CVSS 9.8 RCE in multiple VMWare products
Reference: El Reg
CVE-2022-31656 is a critical vulnerability in VMware's Workspace ONE Access, Identity Manager, and vRealize Automation products. Successful exploitation would provide attackers with admin access without needing to authenticate - but they do need network access to the UI to do so. There are no known instances of in-the-wild exploitation or exploit code.
While it goes without saying that this should be patched ASAP, this vulnerability was one of nine addressed by VMWare and includes several other RCE and Privilege Escalation vulnerabilities that affect the same suite of products, so make sure you jump on those while you’re at it!
Offensive
The Bloodhound project got a major facelift - key points:
Bloodhound 4.2 release is out;
An additional tool, the BloodHound Attack Research Kit (BARK) has been released to assist with validating abuse primitives;
Andy Robbins has provided a neat example of how the improved AzureHound can be used with BARK to test an escalation path to Global Admin, including highlighting what you need to do to mitigate against it in the Prevention section of this post.
A detailed write-up on automating tool obfuscation using Jenkins;
RedGuard, an open-source C2 Flow Control framework aimed at evading “Blue Team, AVS, EDR, Cyberspace Search Engine.”
Defensive
Monkey365, a tool to help review Microsoft 365, Azure subscriptions and Azure Active Directory for security misconfigurations;
PersistenceSniper, a PowerShell tool that will hunt for 31 persistence methods - handy for incident responders to add to their portable toolkit;
Performing IR on GCP? Here’s a cheat sheet of potentially abused APIs to inspect your logs for;
A thread from Stephan Berger on hunting for ASyncRAT C2, persistence, and use of mutexes;
Another quality, in-depth blog post from Lina Lau (@inversecos) on detecting time-stomping in Linux filesystems;
VirusTotal have added Threat Actor Collections to the platform - a logical way to search for samples and a welcome addition;
Elastic have shared over 1000 YARA rules and 200 endpoint behaviour rules to make life easier for you.
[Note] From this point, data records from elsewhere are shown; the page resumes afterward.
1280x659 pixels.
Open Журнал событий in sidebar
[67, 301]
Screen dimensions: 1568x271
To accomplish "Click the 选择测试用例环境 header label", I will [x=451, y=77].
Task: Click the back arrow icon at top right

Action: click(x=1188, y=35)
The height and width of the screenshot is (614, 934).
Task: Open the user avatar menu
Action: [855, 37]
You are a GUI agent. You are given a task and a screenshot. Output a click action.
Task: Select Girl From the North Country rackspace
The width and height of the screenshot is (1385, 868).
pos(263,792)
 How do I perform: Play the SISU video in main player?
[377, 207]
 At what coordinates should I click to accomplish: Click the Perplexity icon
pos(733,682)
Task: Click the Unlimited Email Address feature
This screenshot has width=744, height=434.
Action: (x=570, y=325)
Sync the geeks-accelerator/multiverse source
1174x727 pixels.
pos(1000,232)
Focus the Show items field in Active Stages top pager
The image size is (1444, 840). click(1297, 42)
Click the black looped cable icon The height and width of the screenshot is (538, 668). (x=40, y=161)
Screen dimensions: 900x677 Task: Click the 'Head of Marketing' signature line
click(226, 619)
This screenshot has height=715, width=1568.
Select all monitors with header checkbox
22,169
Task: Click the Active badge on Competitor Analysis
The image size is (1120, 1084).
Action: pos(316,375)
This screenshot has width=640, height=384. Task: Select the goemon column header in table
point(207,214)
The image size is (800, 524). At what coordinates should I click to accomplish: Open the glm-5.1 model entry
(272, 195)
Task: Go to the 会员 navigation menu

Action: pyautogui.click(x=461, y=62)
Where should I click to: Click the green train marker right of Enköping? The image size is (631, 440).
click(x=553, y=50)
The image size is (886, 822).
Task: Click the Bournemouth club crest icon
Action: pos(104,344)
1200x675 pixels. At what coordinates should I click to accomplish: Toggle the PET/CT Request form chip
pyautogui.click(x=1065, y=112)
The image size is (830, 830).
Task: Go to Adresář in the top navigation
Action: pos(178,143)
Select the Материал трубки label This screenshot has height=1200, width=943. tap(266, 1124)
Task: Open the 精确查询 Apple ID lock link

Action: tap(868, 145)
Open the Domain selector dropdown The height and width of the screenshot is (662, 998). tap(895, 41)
Unit 42’s analysis of the BumbleBee loader used by EXOTICLILY, believed to be an IAB for Conti, whose affiliates have reportedly since splintered to work with various highly capable ransomware operations;
The popular RaccoonStealer, sold on the dark web, got a v2 release in July, and zScaler have this detailed technical analysis to share with us. A few operations like RIG ExploitKit ditched it when the original developer was reportedly killed in the Russian invasion of Ukraine in June this year, so time will tell if it regains its fan base;
Gootkit, often used by downstream actors to obtain initial access through SEO-hijacking search results for free software, have switched to using real estate-themed legal documents as lures;
A Qualys report on QuasarRAT - an open source RAT used by multiple threat groups, though notably including the Chinese actor APT10;
The ACSC and CISA have produced a joint advisory on the most prevalent malware strains seen in 2021. Congrats to Qakbot and Ursnif for taking out the old-timers award with over 10 years in the running. Now please leave.